What to do
Nothing but the lines from the one containing "Image resolution: width=1239" through the last line of the data below should be returned, each exactly as it stands, pictures excluded.

Supplied records
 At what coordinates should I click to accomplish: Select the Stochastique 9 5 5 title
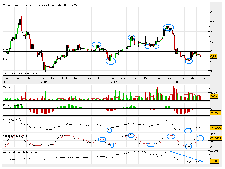tap(15, 136)
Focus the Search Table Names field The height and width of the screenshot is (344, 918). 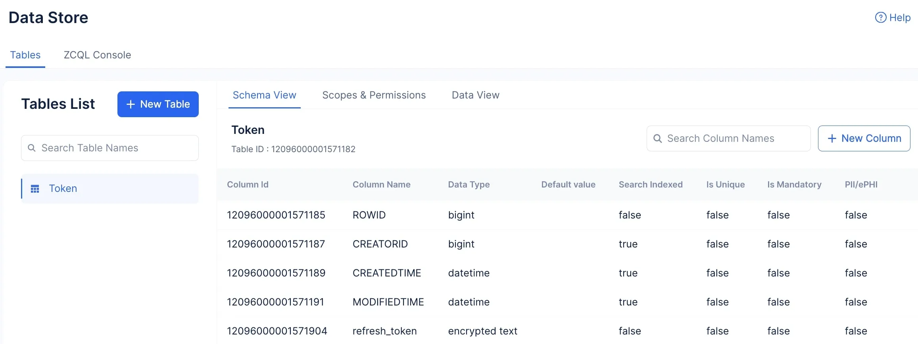pyautogui.click(x=115, y=148)
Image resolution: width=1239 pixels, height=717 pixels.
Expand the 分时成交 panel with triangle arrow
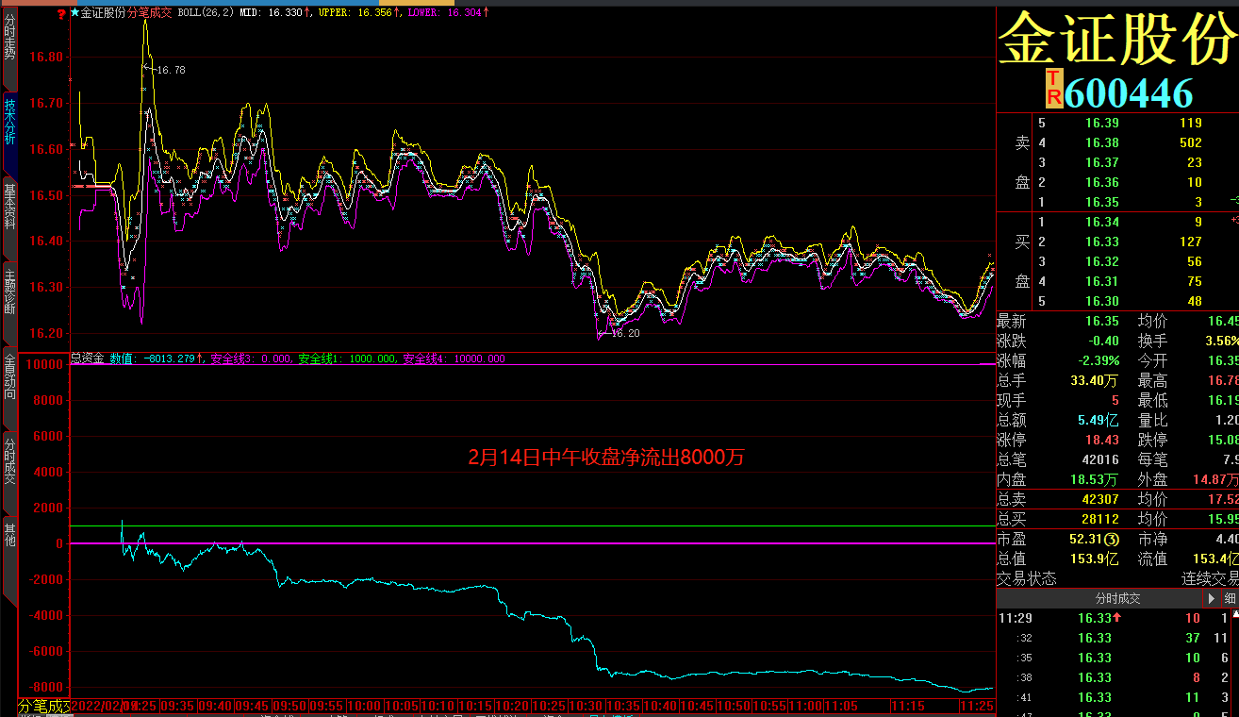coord(1212,598)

Task output
Image resolution: width=1239 pixels, height=717 pixels.
Expand the 分时成交 panel with triangle arrow
coord(1212,598)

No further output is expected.